2. Community Project Success with the 1940 Census and Beyond

Emily Schultz (FamilySearch)

  • Summary:In 2012, FamilySearch completed a searchable index of the 132 million names in the 1940 US Census, in cooperation with a large community of commercial partners, genealogical societies, and interested individuals. The goal was to complete the project within seven months, but the project only took just over four months to complete. Over 167,000 individual volunteers and over 600 societies participated in the process, which included a double-keying and arbitration, with daily online reporting.  FindMyPast.comArchives.com, and ProQuest also participated. FamilySearch International (www.familysearch.org) continues to sponsor hundreds of smaller projects, and produces approximately 1 million indexed records per day.  One follow-up project to 1940 is the Immigration/Naturalization Project which will provide free access to immigrant ancestor records. (www.familysearch.org/us-immigration-naturalization/)
  • Bio:Emily Stanford Schultz has worked for FamilySearch for 18 years, most recently as a Senior Project Manager. Her assignments include the Italian Ancestor’s Project (www.familysearch.org/italian-ancestors) , an historic agreement signed with the Italian National Archives in 2011, which will make freely available over 115M images of civil registration records for the entire country of Italy from 1800-1940. Emily also worked on the 1940 Census project in 2012, and previously has managed the Family History Library’s Cataloging Department, cataloged Italian and French records, and served in a variety of other library positions. She has a B.A. in English from Brigham Young University, and an M.B.A. from Weber State University. She is married to David W. Schultz, a landscape painter, and has two delightful children, Ethan and Sophie.

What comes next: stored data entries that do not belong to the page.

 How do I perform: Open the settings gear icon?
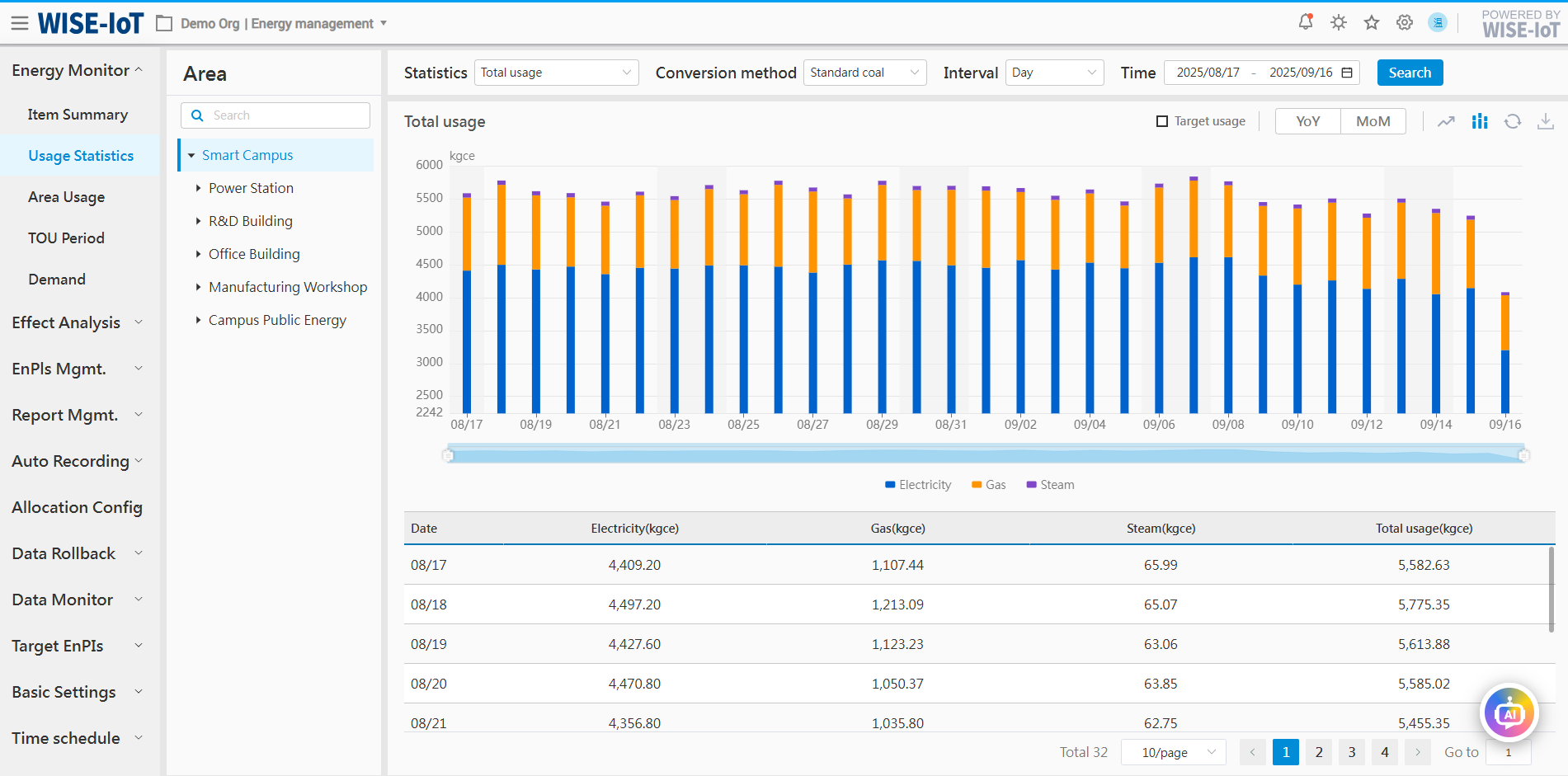pos(1404,22)
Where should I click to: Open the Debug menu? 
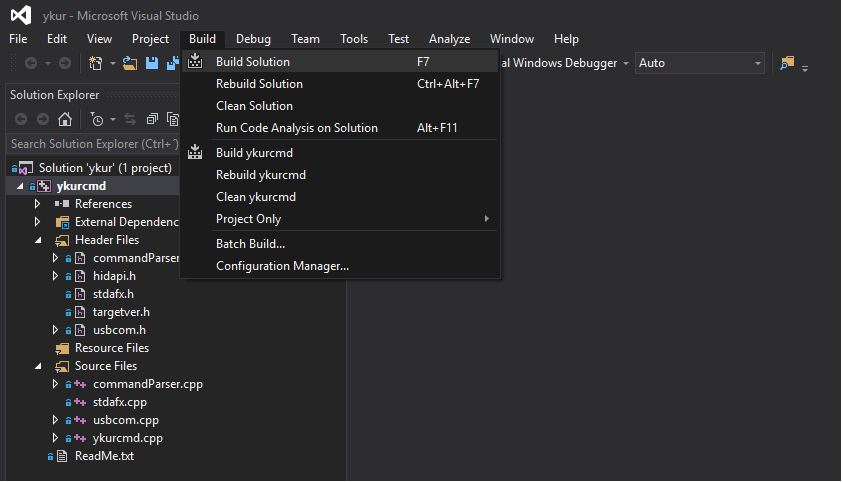[253, 39]
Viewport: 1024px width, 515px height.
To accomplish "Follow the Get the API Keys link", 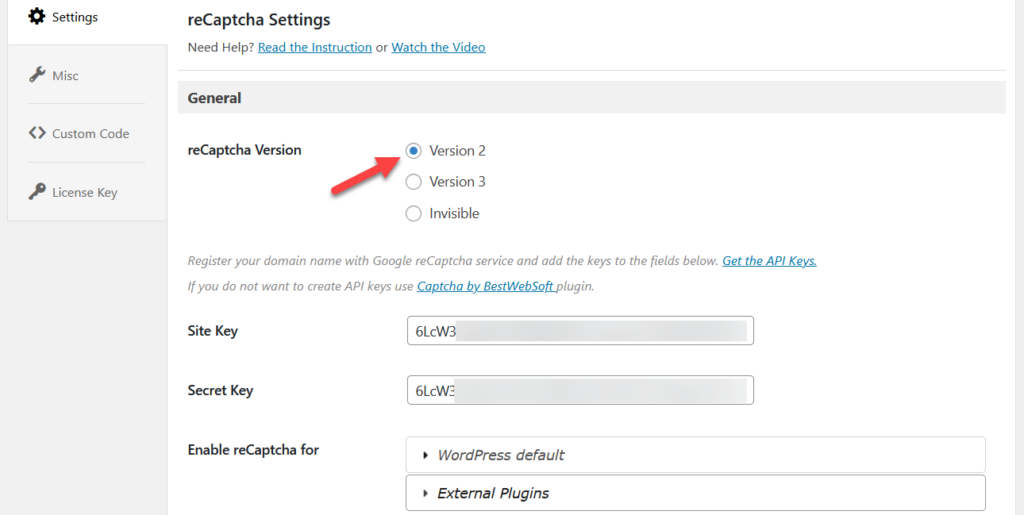I will coord(769,261).
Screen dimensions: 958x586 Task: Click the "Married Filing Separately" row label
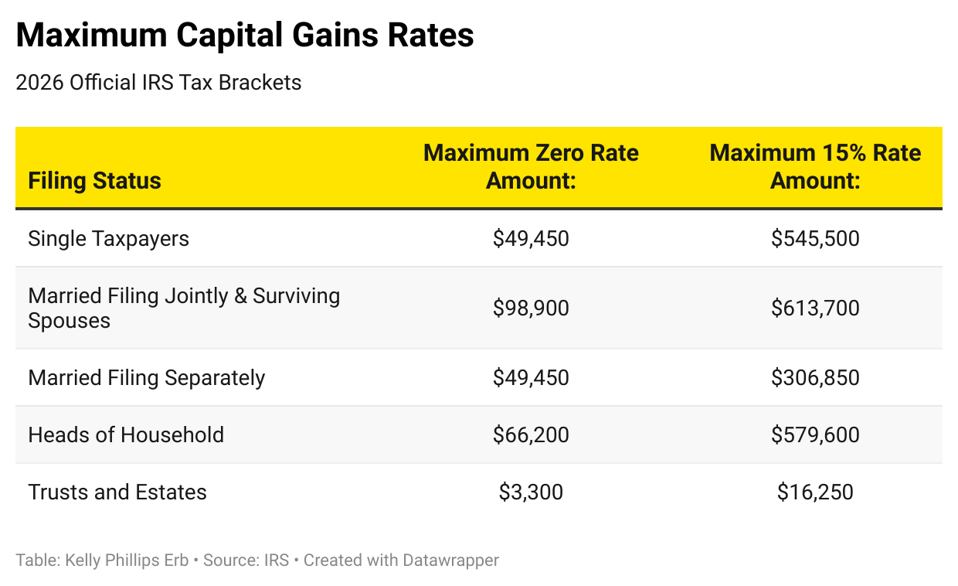click(x=146, y=378)
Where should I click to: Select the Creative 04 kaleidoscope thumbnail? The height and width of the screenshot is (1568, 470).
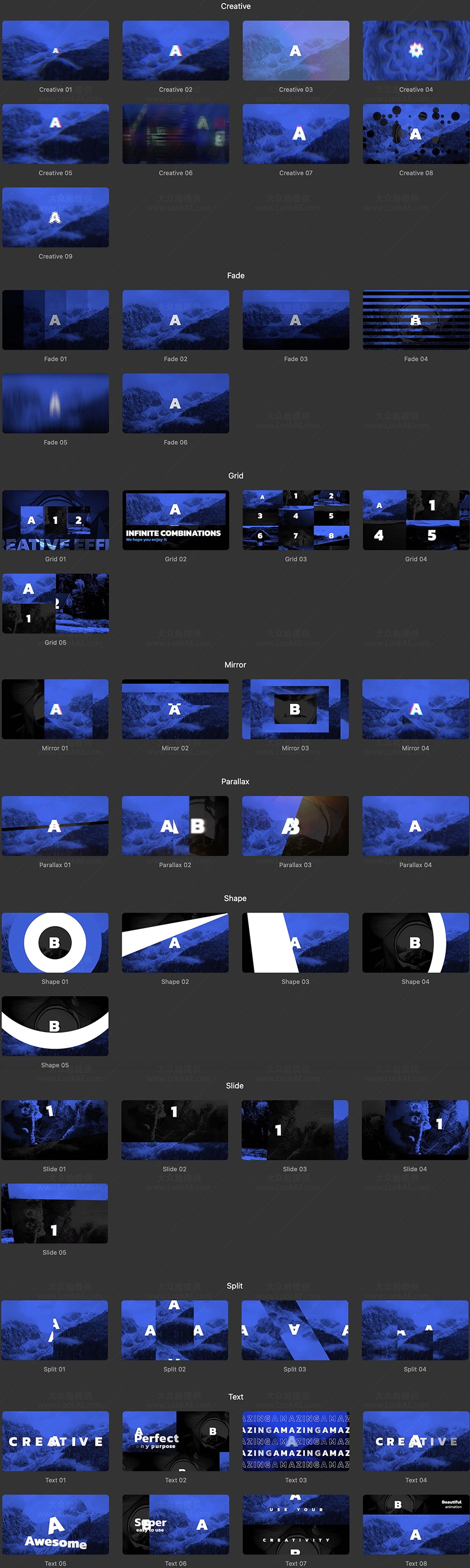click(x=416, y=50)
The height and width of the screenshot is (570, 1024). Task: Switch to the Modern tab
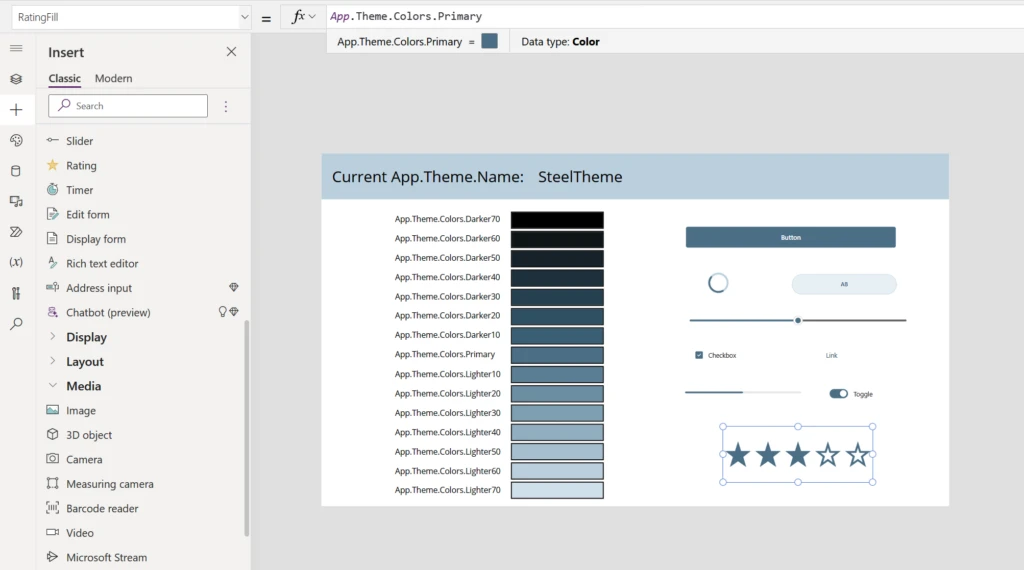[x=113, y=79]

3. Incentives for Passive Crowdsourcing in the 1940 US Census

Liana Diesendruck (UI Urbana-Champaign)

  • Summary:The 1940 US Census was composed of millions of spreadsheet-like images, comprising roughly 10 billion units of information (http://www.slideshare.net/NARACAST/ncsa-posterhandout). We will briefly describe our Computer Vision approach to providing initial searchable access to the collection and then focus on the passive crowdsourcing strategies we employ to improve the system’s accuracy over time. The main idea is to get feedback on the quality of the results by keeping track of the users’ interactions with the system. The process starts when the user is presented with a list of possible matches to a query. Information is gathered about the user’s interactions with this list, from clicked results to the amount of time spent on a page. The acquired data provides invaluable feedback on the accuracy of the presented results and it is used later to improve the system’s responses.
  • Bio:Liana Diesendruck is part of the Image, Spatial, and Data Analysis (ISDA) group at the National Center for Supercomputing Applications (NCSA) at the University of Illinois. She currently applies her background in computer vision to various projects related to the digital preservation of documents. Recently, she has been working on ways to provide searchable access to the 1940’s US Census data without using human transcribers.  Liana holds a M.Sc. and a B.Sc. in Computer Science and a B.Sc. in Physics, all from Ben-Gurion University in Israel. Currently her interests lie in applied computer vision, information retrieval, data analysis and visualization, and cognitive systems.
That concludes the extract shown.